THE EXERCISE
Please recast every line of the items below as a JSON list of strings, one string per line, leaving out blank lines.

───── GIVEN INFORMATION ─────

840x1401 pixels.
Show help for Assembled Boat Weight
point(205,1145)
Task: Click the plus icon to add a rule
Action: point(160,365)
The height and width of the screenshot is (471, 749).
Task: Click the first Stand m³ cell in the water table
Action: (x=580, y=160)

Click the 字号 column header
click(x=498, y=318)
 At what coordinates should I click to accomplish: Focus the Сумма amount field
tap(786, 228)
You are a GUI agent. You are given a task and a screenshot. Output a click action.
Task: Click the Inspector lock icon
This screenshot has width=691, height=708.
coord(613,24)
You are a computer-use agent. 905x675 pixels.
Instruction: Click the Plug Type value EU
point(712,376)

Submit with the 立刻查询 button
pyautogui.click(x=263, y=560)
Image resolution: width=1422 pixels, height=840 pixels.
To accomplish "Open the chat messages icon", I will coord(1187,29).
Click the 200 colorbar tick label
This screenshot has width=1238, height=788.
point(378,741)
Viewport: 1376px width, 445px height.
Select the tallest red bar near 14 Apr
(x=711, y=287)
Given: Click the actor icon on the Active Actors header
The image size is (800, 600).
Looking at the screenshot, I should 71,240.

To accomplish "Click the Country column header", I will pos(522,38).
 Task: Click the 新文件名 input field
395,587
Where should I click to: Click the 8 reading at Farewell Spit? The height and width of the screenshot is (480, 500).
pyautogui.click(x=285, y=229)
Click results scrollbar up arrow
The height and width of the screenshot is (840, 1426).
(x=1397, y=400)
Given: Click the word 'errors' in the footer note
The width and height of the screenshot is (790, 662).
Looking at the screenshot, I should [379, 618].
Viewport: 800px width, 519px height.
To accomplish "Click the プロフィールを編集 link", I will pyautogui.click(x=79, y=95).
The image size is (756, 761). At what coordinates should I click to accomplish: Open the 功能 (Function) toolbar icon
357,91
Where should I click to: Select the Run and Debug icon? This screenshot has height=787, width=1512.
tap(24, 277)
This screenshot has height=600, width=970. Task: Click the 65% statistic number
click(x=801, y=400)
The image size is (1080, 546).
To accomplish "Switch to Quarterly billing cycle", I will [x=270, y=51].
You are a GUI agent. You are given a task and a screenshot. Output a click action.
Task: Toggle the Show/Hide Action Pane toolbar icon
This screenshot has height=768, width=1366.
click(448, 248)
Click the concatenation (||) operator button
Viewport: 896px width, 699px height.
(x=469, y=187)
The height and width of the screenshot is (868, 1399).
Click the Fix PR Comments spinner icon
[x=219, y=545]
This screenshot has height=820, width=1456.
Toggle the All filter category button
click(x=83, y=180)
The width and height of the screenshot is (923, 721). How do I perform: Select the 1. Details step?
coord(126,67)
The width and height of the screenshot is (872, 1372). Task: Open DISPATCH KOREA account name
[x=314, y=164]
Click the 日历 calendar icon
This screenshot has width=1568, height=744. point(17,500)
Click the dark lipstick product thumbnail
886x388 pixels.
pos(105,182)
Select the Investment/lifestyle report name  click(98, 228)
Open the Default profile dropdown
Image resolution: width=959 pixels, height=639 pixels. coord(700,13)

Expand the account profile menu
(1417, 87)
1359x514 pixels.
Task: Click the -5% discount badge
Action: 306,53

─────

CORRECT ANSWER
[
  "840x1401 pixels.",
  "Show help for Assembled Boat Weight",
  "point(205,1145)",
  "Task: Click the plus icon to add a rule",
  "Action: point(160,365)",
  "The height and width of the screenshot is (471, 749).",
  "Task: Click the first Stand m³ cell in the water table",
  "Action: (x=580, y=160)",
  "Click the 字号 column header",
  "click(x=498, y=318)",
  " At what coordinates should I click to accomplish: Focus the Сумма amount field",
  "tap(786, 228)",
  "You are a GUI agent. You are given a task and a screenshot. Output a click action.",
  "Task: Click the Inspector lock icon",
  "This screenshot has width=691, height=708.",
  "coord(613,24)",
  "You are a computer-use agent. 905x675 pixels.",
  "Instruction: Click the Plug Type value EU",
  "point(712,376)",
  "Submit with the 立刻查询 button",
  "pyautogui.click(x=263, y=560)",
  "Image resolution: width=1422 pixels, height=840 pixels.",
  "To accomplish \"Open the chat messages icon\", I will coord(1187,29).",
  "Click the 200 colorbar tick label",
  "This screenshot has width=1238, height=788.",
  "point(378,741)",
  "Viewport: 1376px width, 445px height.",
  "Select the tallest red bar near 14 Apr",
  "(x=711, y=287)",
  "Given: Click the actor icon on the Active Actors header",
  "The image size is (800, 600).",
  "Looking at the screenshot, I should 71,240.",
  "To accomplish \"Click the Country column header\", I will pos(522,38).",
  " Task: Click the 新文件名 input field",
  "395,587",
  "Where should I click to: Click the 8 reading at Farewell Spit? The height and width of the screenshot is (480, 500).",
  "pyautogui.click(x=285, y=229)",
  "Click results scrollbar up arrow",
  "The height and width of the screenshot is (840, 1426).",
  "(x=1397, y=400)",
  "Given: Click the word 'errors' in the footer note",
  "The width and height of the screenshot is (790, 662).",
  "Looking at the screenshot, I should [379, 618].",
  "Viewport: 800px width, 519px height.",
  "To accomplish \"Click the プロフィールを編集 link\", I will pyautogui.click(x=79, y=95).",
  "The image size is (756, 761). At what coordinates should I click to accomplish: Open the 功能 (Function) toolbar icon",
  "357,91",
  "Where should I click to: Select the Run and Debug icon? This screenshot has height=787, width=1512.",
  "tap(24, 277)",
  "This screenshot has height=600, width=970. Task: Click the 65% statistic number",
  "click(x=801, y=400)",
  "The image size is (1080, 546).",
  "To accomplish \"Switch to Quarterly billing cycle\", I will [x=270, y=51].",
  "You are a GUI agent. You are given a task and a screenshot. Output a click action.",
  "Task: Toggle the Show/Hide Action Pane toolbar icon",
  "This screenshot has height=768, width=1366.",
  "click(448, 248)",
  "Click the concatenation (||) operator button",
  "Viewport: 896px width, 699px height.",
  "(x=469, y=187)",
  "The height and width of the screenshot is (868, 1399).",
  "Click the Fix PR Comments spinner icon",
  "[x=219, y=545]",
  "This screenshot has height=820, width=1456.",
  "Toggle the All filter category button",
  "click(x=83, y=180)",
  "The width and height of the screenshot is (923, 721). How do I perform: Select the 1. Details step?",
  "coord(126,67)",
  "The width and height of the screenshot is (872, 1372). Task: Open DISPATCH KOREA account name",
  "[x=314, y=164]",
  "Click the 日历 calendar icon",
  "This screenshot has width=1568, height=744. point(17,500)",
  "Click the dark lipstick product thumbnail",
  "886x388 pixels.",
  "pos(105,182)",
  "Select the Investment/lifestyle report name  click(98, 228)",
  "Open the Default profile dropdown",
  "Image resolution: width=959 pixels, height=639 pixels. coord(700,13)",
  "Expand the account profile menu",
  "(1417, 87)",
  "1359x514 pixels.",
  "Task: Click the -5% discount badge",
  "Action: 306,53"
]